Protection of our long border lines and support for the South African Police Service (SAPS) in internal operations has become increasingly important in the SANS’s tasks and responsibilities and can now even be considered one of its primary functions. What is clear, however, is that the SANS is far too often used as a tool to deal with South Africa’s internal security problems.

Two issues are increasingly having an impact on the growing footprint of the SANDF in South Africa’s domestic security landscape: firstly, a declining ability of the SAPS to properly police the country’s interior and secondly, a mindset in government circles that the SANDF’s focus is increasingly targeting domestic political challenges. The SANW is in fact considered a handy tool to assist the SAPS in policing roles and functions, when necessary, such as on the Cape Flats. The SANW’s non-military tasks are wide-ranging and range from action against zama-zamas to securing Eskom power stations and even involved cleaning up the Vaal River.

  1. In closing

In the past three decades, there has been a clear mismatch between what has been expected of the SANS at a political level for years on the one hand, and its budget and capabilities on the other. The overall challenge for the SANW is not to forget that conventional defense is still central to the foundation for its existence, but to also remain ready for political calls to assist with peace operations in the region or the continent as a whole.

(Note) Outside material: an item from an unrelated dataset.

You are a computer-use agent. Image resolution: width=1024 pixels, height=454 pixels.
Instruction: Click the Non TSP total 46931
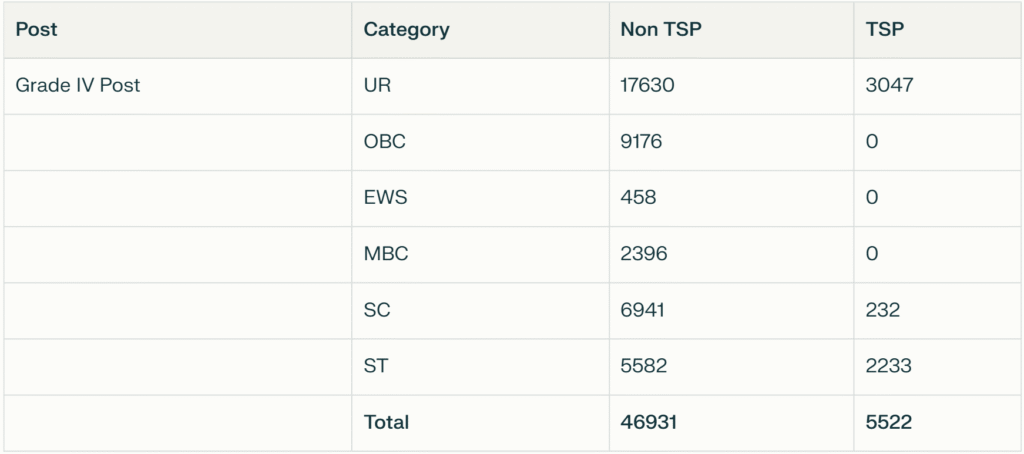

In addition, the SANW often has to support the SAPS in the delivery of security services in a crime-ridden and fragile South African society and secure national borders. It is demanding and everything has to be carried out with more or less 1% of the country’s GDP.

Therefore it is not surprising that the SANW is often described as underfunded and institutionally overstretched, and in fact has been in a critical state of continuous decline for some time.

  • Theo Neethling is attached to the department of political studies and government at the University of the Free State.